31 gennaio 2019 11:22

Il 26 gennaio scorso, mentre Parigi era in allerta per il decimo atto della protesta dei gilet gialli, diverse decine di oppositori del regime camerunese hanno assalito e distrutto l’ambasciata del loro paese, nel sedicesimo arrondissement, prima di essere allontanati dalla polizia. L’operazione è stata trasmessa in diretta su Facebook, com’è consuetudine di questi tempi. Incidenti simili si sono verificati anche all’ambasciata del Camerun a Berlino.

Il 28 gennaio il leader dell’opposizione camerunese, Maurice Kamto, è stato arrestato e detenuto in segreto a Yaoundé, insieme a diversi dirigenti del suo partito, il Movimento per la rinascita del Camerun (Mrc).

Lo scorso fine settimana si sono svolte diverse manifestazioni nelle città del paese, disperse dalla polizia che ha interrogato più di cento persone. Nuovi appelli a scendere in piazza sono stati lanciati per il 2 febbraio, in una sorta di secondo atto della protesta camerunese.

Vincitore prevedibile
Bisogna tornare alle presidenziali del 7 ottobre 2018 per capire la situazione. Paul Biya, al potere da trentasei anni, si era candidato a un settimo mandato. Per questo uomo di 85 anni si è trattato di un rituale elettorale familiare, e com’era prevedibile è stato proclamato vincitore.

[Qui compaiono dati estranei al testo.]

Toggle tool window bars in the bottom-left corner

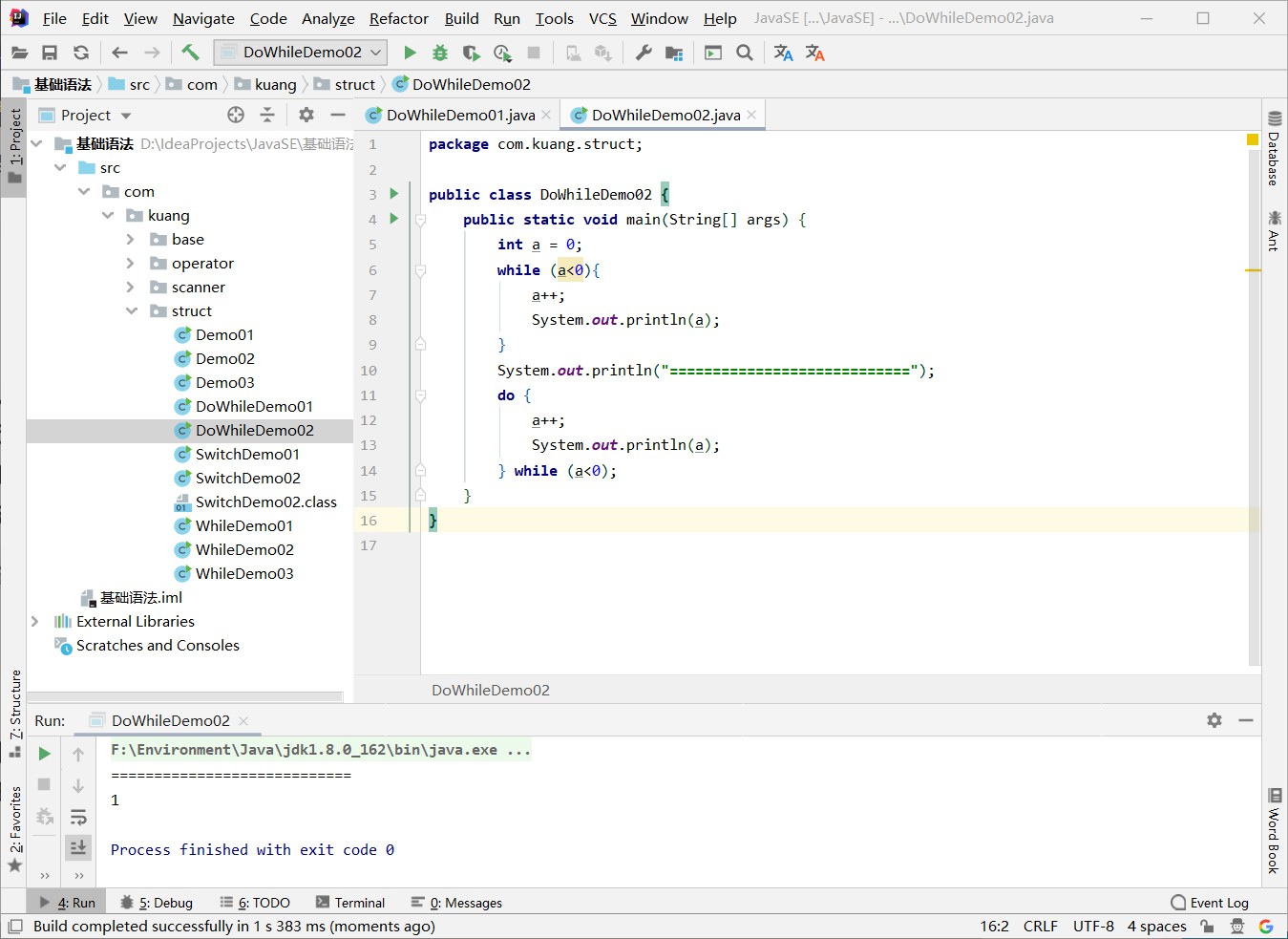point(14,927)
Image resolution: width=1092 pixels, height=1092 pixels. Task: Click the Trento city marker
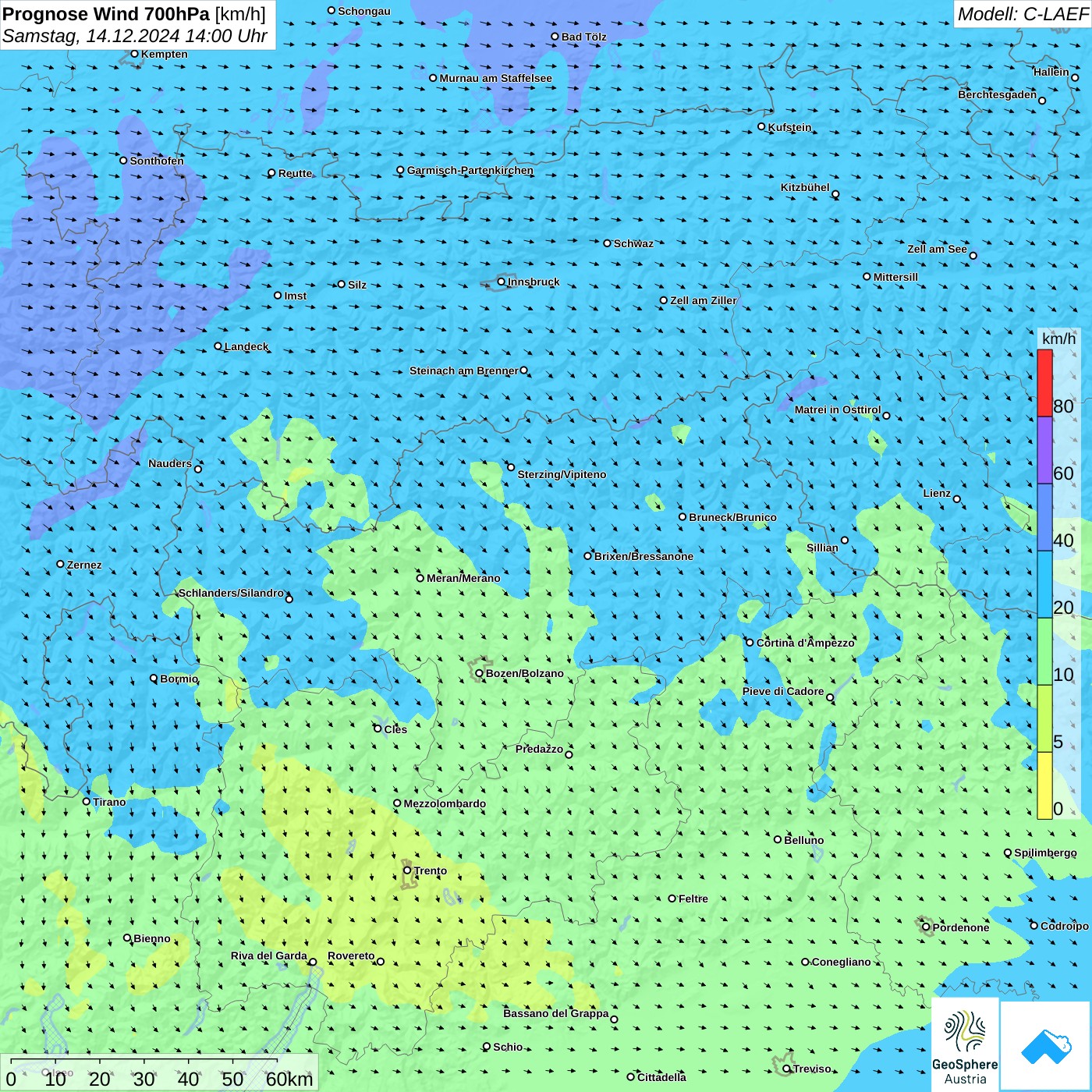(x=407, y=870)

Tuttavia il candidato dell’opposizione, Maurice Kamto, che ufficialmente avrebbe ottenuto appena il 14 per cento dei voti, si è proclamato vincitore. I suoi ricorsi, però, sono stati respinti. Kamto, 65 anni, non è una persona inaffidabile. Ex magistrato con esperienza internazionale, è stato un ministro di Biya prima di rompere con il vecchio presidente e creare il suo partito.

Queste elezioni contestate sono l’antefatto degli scontri recenti a Yaoundé e a Parigi, in un clima da fine regno alimentato dalle diverse crisi che affliggono il regime camerunese.

Il Camerun è un paese in stallo. La giovane generazione urbana ha voglia di cambiamento

A Yaoundé si percepisce un grande nervosismo attorno a un presidente anziano, spesso assente per lunghe vacanze all’estero e senza un successore dichiarato.
La devastazione dell’ambasciata a Parigi ha alimentato la paranoia del regime. L’agenzia di stampa ufficiale camerunese si domanda se la Francia non sia “complice” di questo attacco, e se per caso non ci sia anche lo zampino di “agitatori come George Soros”, il finanziere americano trasformato dall’estrema destra nel bersaglio perfetto.

La realtà è più semplice: il Camerun è un paese in stallo governativo che fa acqua da tutte le parti, in particolare nella regione anglofona minoritaria, teatro di una rivolta armata. La giovane generazione urbana ha voglia di cambiamento.

La Francia, che ha aiutato Biya a conquistare il potere quando il sistema di connivenza chiamato “Franciafrica” è stato reinventato sotto François Mitterrand, si è inevitabilmente trovata immischiata alla crisi. Parigi riceve critiche quando si interessa troppo delle questioni interne di un paese, ma anche quando non fa nulla.

Il presidente francese Emmanuel Macron ha detto chiaramente all’inizio della settimana cosa pensa del rispetto dei diritti umani in Egitto, pur ribadendo il suo impegno per garantire la stabilità del paese. La stessa cosa dovrebbe applicarsi anche al Camerun, perché un silenzio troppo lungo sarebbe inevitabilmente complice.